Walsh is one of the dozens of students who have shared intimate stories on social media through The Unfiltered Network. Unfiltered is one of many photo-based campaigns that have sprung into existence on social media over the last few years. Participants often describe struggles with racial identity, sexual orientation, and mental health—topics they usually wouldn’t discuss publicly online.
Walsh was initially unsure how her story would be received or how this virtual-world decision might affect her real-world interactions. But, she says, it turned out to be the right choice. “It gave me the right platform and a very receptive audience to listen to what I had to say,” Walsh says.
Zena K. Edosomwan ’17 founded The Unfiltered Network last year and has been working on it full-time since he graduated from Harvard. Edosomwan, along with his friends Christopher E. Egi ’18 and Sydney C. Altschuler, decided to “build a community around the idea of being yourself” through social media.

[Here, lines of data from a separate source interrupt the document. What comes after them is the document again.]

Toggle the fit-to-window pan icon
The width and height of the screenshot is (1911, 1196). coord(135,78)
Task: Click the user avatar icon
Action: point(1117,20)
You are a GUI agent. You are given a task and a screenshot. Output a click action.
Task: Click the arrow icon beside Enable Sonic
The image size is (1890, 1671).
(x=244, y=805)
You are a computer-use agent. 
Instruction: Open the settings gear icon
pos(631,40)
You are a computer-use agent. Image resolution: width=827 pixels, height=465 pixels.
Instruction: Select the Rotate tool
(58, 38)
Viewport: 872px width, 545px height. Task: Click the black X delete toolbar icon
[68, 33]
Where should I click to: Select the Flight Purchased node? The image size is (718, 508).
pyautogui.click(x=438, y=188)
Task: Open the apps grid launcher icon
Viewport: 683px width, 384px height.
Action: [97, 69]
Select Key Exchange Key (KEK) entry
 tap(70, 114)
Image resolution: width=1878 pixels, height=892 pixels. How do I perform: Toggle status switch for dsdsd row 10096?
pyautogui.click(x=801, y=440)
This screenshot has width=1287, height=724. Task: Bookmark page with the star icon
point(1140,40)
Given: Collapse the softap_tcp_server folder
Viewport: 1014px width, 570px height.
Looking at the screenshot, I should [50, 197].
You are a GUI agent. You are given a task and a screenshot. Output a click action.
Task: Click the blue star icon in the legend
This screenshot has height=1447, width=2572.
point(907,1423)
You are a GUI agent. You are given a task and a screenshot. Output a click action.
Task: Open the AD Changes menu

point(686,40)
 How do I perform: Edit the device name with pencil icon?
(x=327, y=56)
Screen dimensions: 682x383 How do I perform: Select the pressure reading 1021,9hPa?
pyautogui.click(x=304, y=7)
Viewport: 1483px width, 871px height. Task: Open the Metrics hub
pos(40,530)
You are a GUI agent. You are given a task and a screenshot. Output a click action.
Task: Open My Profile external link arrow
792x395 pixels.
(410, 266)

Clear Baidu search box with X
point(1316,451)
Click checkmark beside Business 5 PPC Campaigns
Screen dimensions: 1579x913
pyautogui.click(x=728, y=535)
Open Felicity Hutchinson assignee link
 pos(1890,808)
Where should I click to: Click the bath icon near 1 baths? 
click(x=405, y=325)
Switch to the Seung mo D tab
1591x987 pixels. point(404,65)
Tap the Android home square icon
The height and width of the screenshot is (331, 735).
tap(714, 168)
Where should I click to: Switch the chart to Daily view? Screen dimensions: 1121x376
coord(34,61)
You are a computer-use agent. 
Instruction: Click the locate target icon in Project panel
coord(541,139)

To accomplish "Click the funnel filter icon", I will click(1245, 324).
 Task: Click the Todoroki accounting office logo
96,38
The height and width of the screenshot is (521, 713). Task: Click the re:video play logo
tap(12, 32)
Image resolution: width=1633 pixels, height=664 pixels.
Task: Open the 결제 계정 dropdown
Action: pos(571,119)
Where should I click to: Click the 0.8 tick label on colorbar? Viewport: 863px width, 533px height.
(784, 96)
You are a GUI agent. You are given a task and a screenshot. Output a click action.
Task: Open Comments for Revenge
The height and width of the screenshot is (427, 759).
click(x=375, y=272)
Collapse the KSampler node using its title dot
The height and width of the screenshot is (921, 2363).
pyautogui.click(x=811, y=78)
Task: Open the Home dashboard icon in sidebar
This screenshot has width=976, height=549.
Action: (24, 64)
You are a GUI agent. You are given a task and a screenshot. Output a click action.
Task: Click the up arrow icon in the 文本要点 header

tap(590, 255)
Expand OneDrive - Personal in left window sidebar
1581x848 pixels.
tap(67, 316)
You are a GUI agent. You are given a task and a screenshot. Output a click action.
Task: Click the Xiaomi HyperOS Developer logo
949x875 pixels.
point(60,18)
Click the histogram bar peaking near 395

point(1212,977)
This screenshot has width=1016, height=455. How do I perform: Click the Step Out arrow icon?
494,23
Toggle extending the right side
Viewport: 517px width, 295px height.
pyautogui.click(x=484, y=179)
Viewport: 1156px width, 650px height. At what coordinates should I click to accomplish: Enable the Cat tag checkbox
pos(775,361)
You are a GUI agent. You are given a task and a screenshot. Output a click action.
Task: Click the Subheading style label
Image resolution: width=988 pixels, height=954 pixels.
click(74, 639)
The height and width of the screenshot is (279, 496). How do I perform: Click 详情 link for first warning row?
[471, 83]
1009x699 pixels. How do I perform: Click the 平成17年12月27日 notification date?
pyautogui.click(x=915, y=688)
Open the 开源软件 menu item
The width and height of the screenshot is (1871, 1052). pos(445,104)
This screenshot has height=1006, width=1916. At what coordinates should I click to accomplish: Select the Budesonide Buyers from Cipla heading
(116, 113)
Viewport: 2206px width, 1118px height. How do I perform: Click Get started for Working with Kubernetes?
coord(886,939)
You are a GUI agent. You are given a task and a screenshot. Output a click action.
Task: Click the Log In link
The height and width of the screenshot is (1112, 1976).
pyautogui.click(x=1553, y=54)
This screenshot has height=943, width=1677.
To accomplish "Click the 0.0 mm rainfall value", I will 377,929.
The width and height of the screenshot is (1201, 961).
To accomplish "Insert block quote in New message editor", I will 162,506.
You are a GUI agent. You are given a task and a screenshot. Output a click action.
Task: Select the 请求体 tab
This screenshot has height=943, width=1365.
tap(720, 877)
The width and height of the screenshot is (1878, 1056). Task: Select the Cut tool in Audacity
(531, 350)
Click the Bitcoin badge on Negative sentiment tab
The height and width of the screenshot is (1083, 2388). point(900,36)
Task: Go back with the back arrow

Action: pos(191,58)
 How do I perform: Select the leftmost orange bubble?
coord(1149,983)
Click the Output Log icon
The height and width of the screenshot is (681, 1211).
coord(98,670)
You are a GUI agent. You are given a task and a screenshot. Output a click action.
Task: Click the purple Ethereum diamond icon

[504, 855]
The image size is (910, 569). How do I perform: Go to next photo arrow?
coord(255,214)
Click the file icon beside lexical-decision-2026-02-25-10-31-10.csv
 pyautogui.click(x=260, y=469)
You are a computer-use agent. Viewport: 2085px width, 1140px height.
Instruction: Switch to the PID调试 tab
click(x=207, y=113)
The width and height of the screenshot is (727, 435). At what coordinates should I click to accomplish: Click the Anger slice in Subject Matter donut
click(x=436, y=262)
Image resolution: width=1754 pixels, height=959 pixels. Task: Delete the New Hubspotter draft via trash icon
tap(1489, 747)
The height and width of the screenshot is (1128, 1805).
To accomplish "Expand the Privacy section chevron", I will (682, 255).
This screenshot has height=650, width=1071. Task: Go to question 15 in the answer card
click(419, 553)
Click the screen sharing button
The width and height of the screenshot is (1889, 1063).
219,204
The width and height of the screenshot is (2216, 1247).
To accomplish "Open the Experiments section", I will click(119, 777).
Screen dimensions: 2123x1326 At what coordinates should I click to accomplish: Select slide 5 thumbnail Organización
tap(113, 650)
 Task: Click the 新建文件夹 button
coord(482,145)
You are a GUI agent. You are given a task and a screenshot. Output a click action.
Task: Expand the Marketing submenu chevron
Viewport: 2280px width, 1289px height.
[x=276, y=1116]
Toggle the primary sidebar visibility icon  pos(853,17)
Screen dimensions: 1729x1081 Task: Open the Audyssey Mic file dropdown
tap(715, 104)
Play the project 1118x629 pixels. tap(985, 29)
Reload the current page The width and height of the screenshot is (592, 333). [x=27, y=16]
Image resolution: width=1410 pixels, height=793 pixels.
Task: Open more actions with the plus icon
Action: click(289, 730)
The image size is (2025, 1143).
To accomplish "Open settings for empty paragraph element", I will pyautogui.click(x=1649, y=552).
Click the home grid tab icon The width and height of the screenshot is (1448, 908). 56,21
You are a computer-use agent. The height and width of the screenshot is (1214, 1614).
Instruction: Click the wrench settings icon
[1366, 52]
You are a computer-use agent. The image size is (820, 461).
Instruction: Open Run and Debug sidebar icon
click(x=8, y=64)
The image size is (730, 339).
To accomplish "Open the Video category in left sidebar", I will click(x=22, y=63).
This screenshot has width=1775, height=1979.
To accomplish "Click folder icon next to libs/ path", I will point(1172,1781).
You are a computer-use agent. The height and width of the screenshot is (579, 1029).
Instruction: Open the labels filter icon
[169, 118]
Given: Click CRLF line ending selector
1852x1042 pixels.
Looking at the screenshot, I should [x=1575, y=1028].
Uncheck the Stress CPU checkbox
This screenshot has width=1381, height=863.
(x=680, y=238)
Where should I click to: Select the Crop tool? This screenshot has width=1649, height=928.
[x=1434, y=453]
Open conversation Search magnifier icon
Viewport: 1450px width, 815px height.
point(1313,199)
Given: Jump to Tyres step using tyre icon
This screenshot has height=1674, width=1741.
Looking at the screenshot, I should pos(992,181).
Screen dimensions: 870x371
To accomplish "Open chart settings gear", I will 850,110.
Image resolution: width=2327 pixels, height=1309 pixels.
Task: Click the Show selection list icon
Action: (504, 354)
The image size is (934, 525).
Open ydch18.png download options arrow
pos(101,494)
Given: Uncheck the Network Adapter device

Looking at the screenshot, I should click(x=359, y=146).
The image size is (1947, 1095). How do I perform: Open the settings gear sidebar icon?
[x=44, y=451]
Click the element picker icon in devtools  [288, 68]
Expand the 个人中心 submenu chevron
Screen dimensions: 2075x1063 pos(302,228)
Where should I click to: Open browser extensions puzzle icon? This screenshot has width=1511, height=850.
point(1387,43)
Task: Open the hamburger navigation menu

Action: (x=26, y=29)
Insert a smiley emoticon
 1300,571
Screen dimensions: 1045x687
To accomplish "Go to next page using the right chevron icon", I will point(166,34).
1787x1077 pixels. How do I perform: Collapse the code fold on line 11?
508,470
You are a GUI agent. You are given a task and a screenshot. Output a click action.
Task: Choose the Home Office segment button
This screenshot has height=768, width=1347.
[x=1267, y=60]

Now supported by a team of 11, The Unfiltered Network spans the Ivy League. With more than 5,500 Facebook followers and 1,900 Instagram followers, it’s looking to expand across the country and internationally––reaching out to schools in Kenya, India and the UK.
Posts like Walsh’s usually require a two-part process: a photography session and an interview, though the group also allows participants to submit their own pre-written text and photographs. For the project’s pictures, Altschuler, the project’s head of photography, says that the most important part of her job is to “get an honest portrait of someone.”
“I love to sit and talk to someone and understand how they are as a person and go from there,” she says. Staying true to the project’s name, Altschuler does not airbrush or Photoshop the images, although she does sometimes adjust the lighting. “Why would you be airbrushing a photo when it’s supposed to be about something that’s more than skin deep?”
Central to the project’s identity is the question of authenticity on social media. The project’s title makes a provocative promise, as any content posted on a social media account—even one that is purportedly “unfiltered”—involves some process of curation. For those at The Unfiltered Network, the campaign’s title speaks to a commitment to telling imperfect stories on platforms that often privilege “perfect” images.
“They’re letting people present a part of them that they wouldn’t normally feel comfortable sharing on their own platforms,” Walsh says.
Edosomwan says inclusivity is a primary goal of the campaign, which gives participants the opportunity to discuss marginalized identities and experiences. Eli J. Lieberman, a sophomore at Princeton who identifies as nonbinary, contributed to The Unfiltered Network with hopes of getting viewers to consider the complexities of gender.
“I think I just want people to see that nonbinary people exist,” Lieberman says. “I want people to examine what lies they’ve been told about their own genders, and I want them really start thinking about what an authentic sense of gender might mean to them. It might be more complicated than you think.” After Lieberman’s post was published, friends and strangers at Princeton reached out with messages of support.
Still a fledgling project, the feel-good campaign is also expanding financially: Richard B. Cooperstein ’88, CEO at Media Investment Group, is a new investor in the project.
Edosomwan says he has a “vision for a global community of students.” How does an initiative that prides itself on intimacy go about expanding worldwide? By “keeping the integrity of what it’s doing and maintaining trust,” he says. “That’s what makes it special.”